> _What to produce_: Reproduce exactly the lines below, starting at the line that contains "Task: Close the App Details panel" and ending with the last line of the records, both included; leave out any pictures.

** Opening Source information block **

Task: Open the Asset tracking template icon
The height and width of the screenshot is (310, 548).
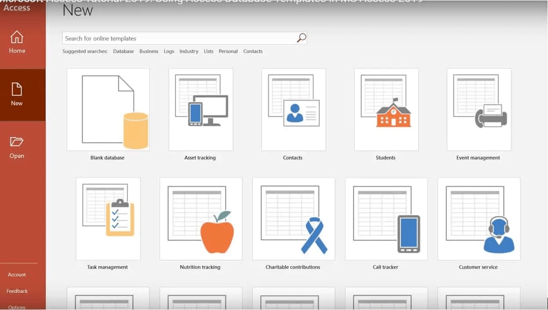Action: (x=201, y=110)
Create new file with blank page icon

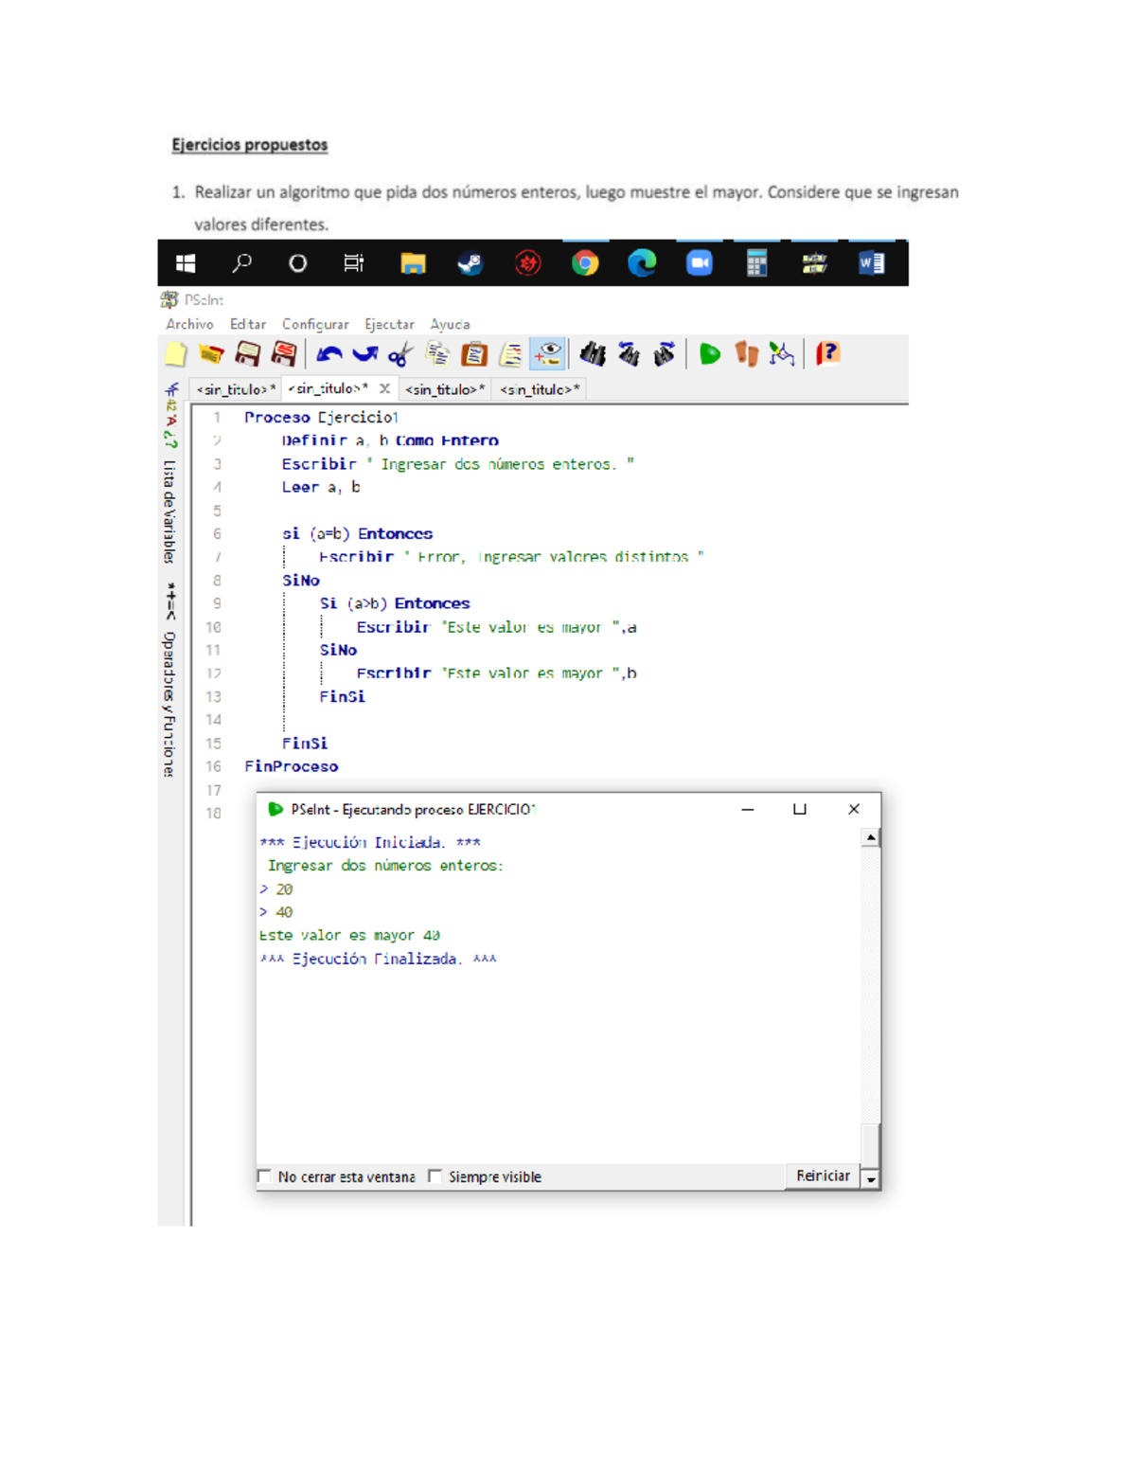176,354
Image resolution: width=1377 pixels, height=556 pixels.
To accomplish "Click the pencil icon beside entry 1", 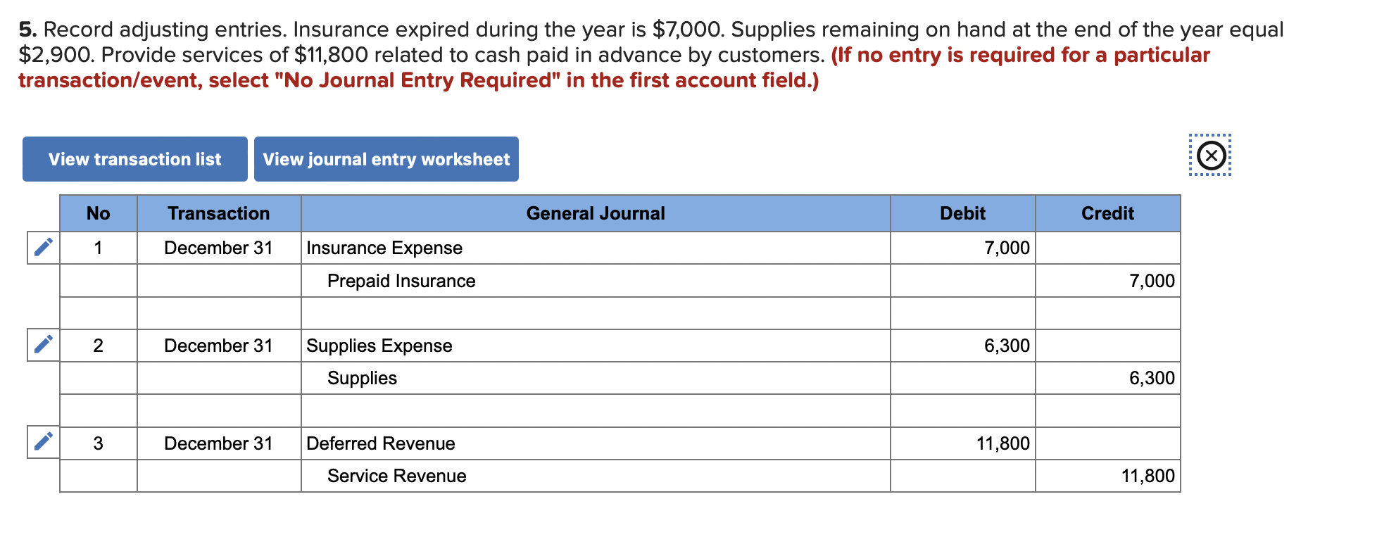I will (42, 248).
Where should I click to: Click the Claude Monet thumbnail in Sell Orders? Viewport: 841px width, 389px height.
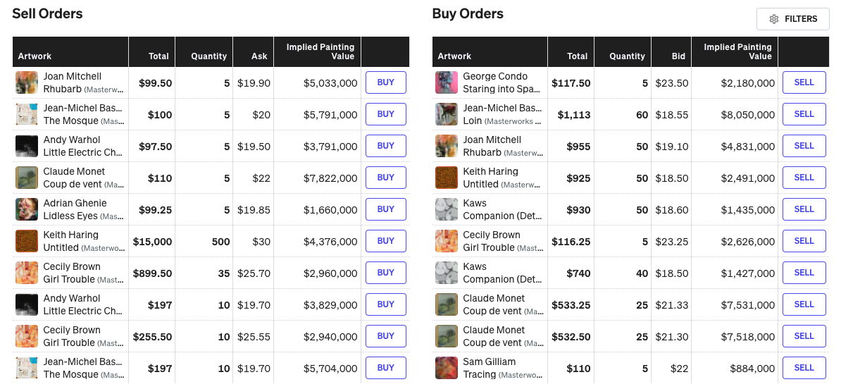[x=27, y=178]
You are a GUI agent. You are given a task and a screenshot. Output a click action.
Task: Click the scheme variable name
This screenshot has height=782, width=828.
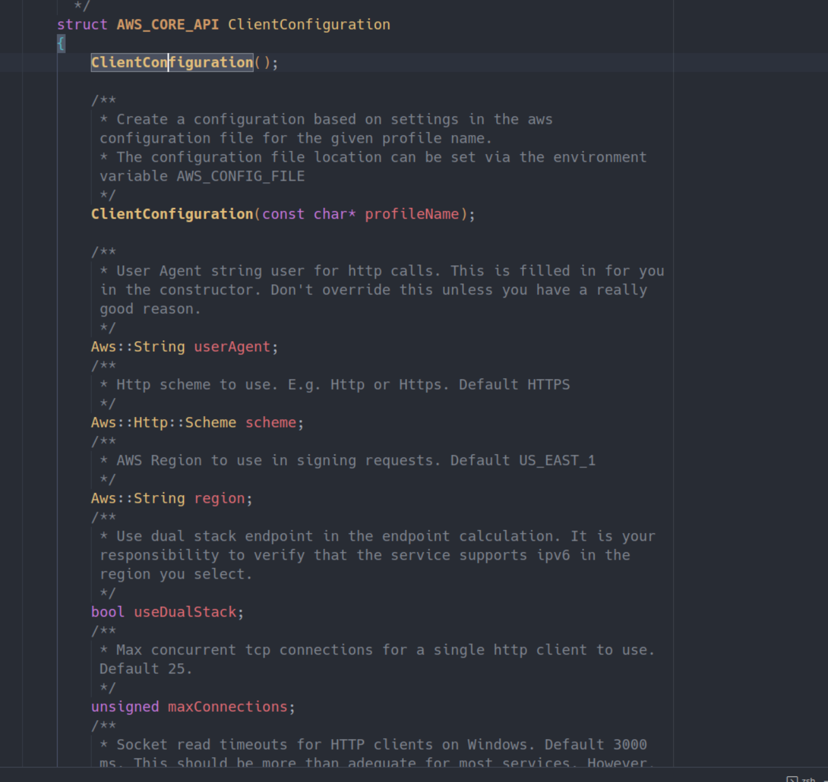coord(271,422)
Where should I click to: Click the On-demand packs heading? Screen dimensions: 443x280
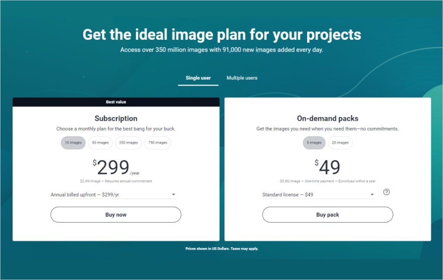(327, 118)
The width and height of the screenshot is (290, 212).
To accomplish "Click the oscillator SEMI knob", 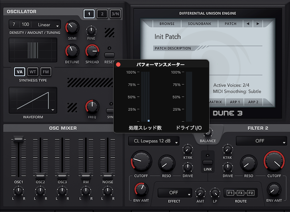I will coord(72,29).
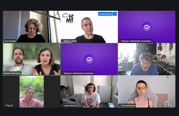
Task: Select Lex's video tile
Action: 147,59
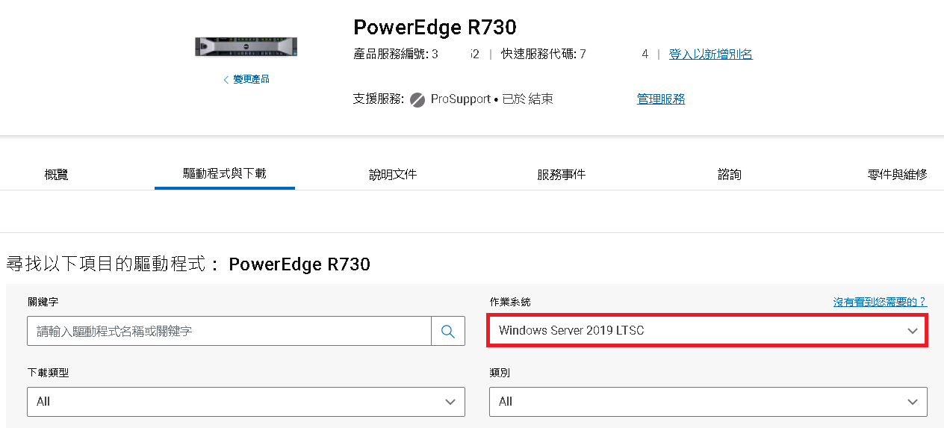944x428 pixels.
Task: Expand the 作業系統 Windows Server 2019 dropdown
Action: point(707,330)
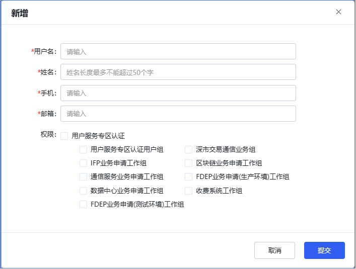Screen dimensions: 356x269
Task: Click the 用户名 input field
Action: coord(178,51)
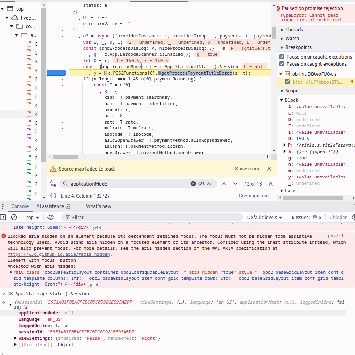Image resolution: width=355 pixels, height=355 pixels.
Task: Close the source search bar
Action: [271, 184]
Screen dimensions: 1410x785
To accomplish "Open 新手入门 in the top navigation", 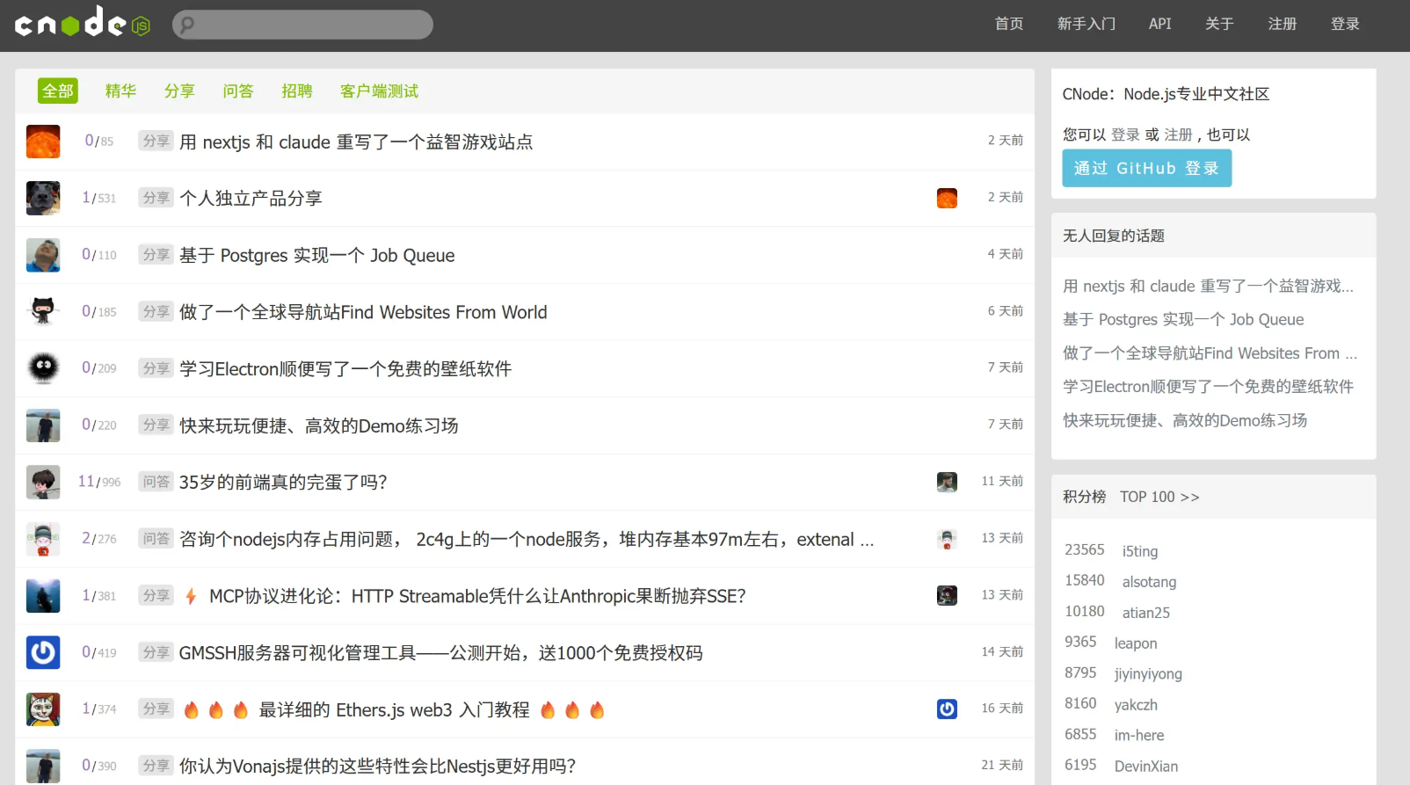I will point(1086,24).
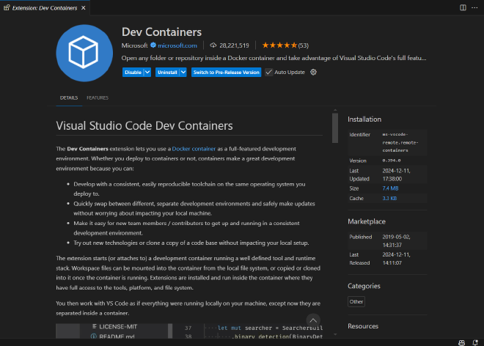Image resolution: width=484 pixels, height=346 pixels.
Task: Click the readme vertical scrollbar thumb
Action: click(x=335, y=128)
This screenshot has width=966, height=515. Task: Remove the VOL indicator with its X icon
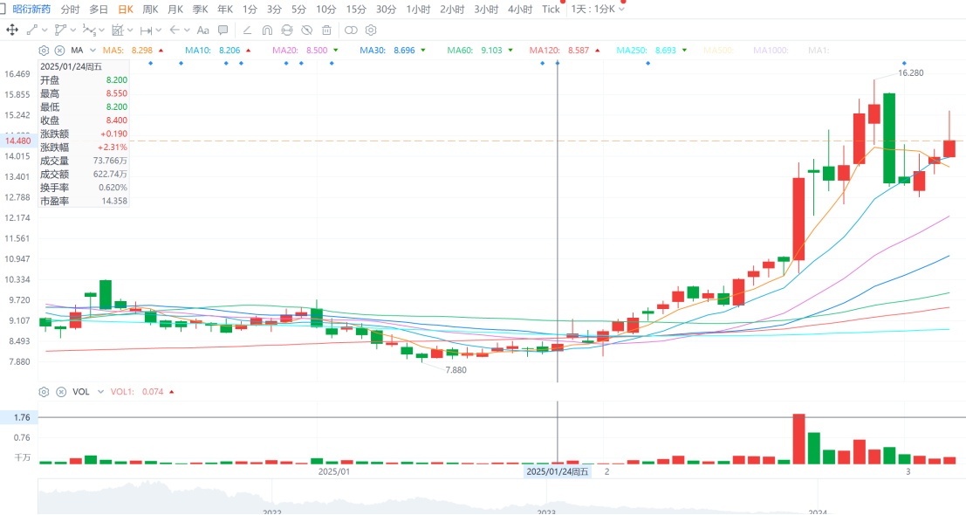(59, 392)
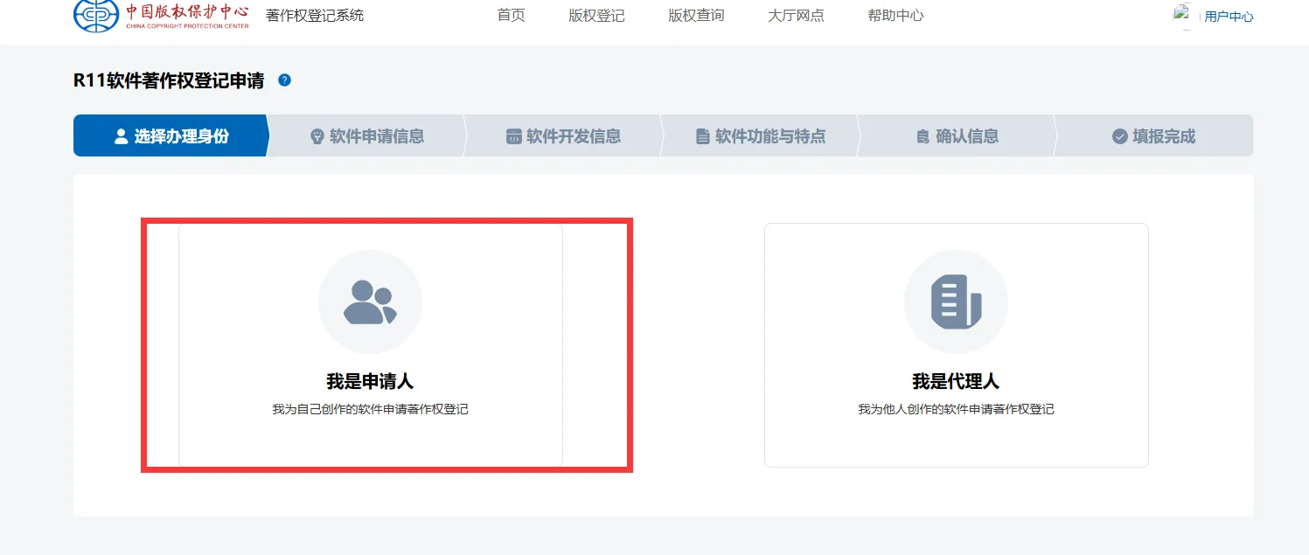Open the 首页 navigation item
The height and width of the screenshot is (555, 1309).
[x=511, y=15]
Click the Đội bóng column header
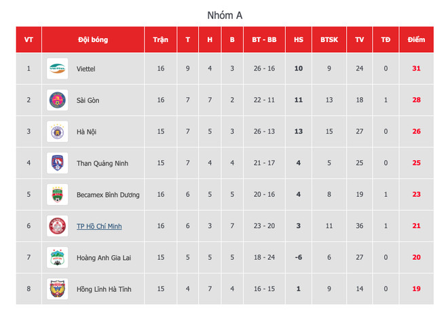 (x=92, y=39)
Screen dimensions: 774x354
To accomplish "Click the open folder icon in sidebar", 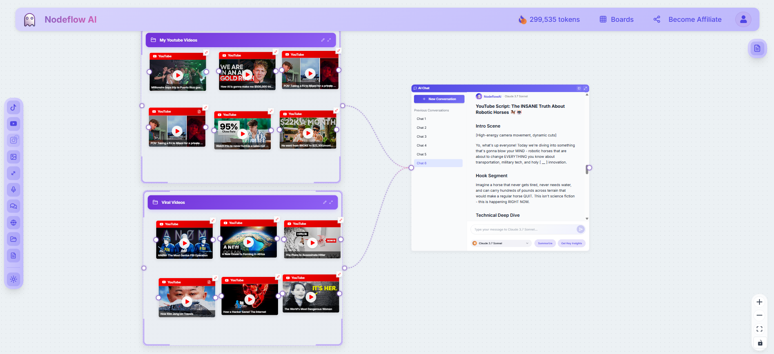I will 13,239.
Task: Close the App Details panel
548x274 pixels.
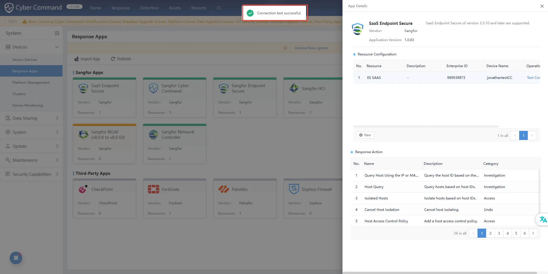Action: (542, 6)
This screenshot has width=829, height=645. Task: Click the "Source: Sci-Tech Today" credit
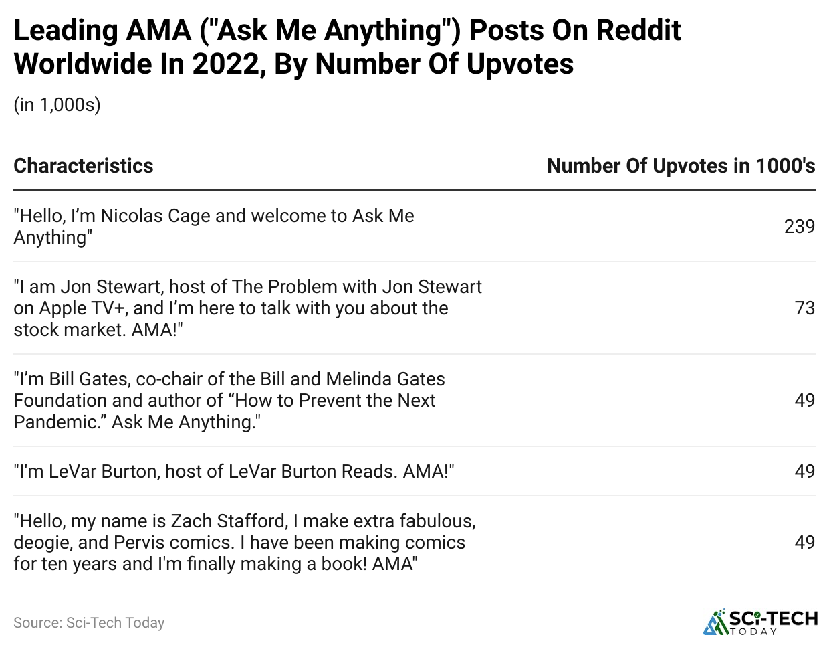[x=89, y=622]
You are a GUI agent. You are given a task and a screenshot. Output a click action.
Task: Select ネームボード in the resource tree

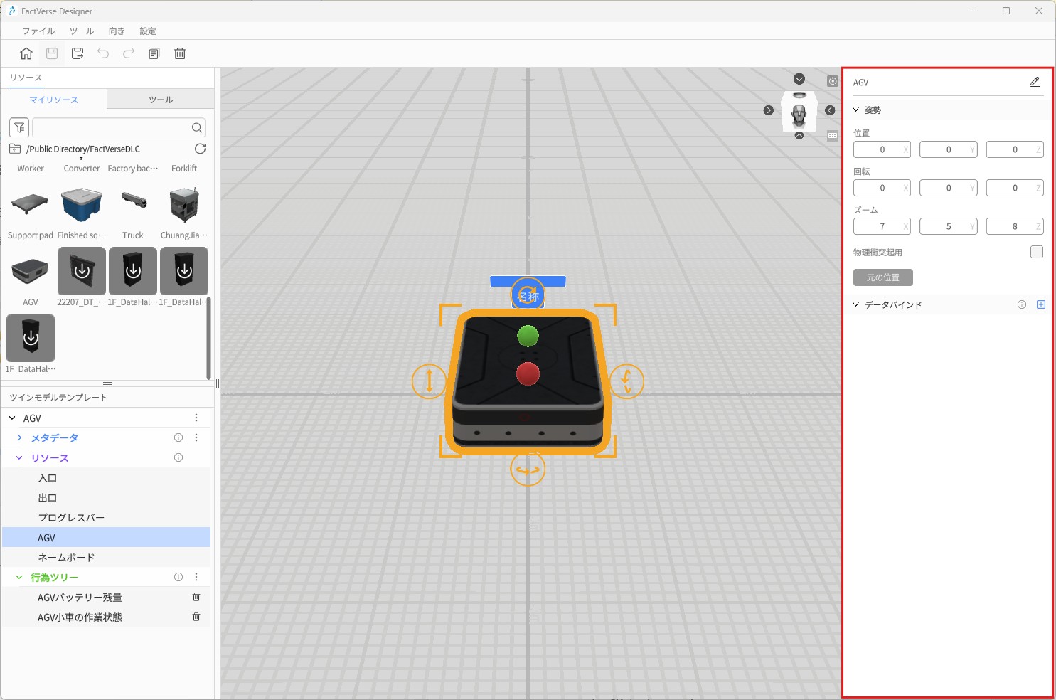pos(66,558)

** Closing Source information block **

> _Exercise solution_:
Task: Close the App Details panel
548x274 pixels.
Action: (542, 6)
This screenshot has width=829, height=645. Task: Click the "Source: Sci-Tech Today" credit
[x=89, y=622]
You are a GUI agent. You are given a task and a screenshot. Output a click action.
Task: Select ネームボード in the resource tree

pos(66,558)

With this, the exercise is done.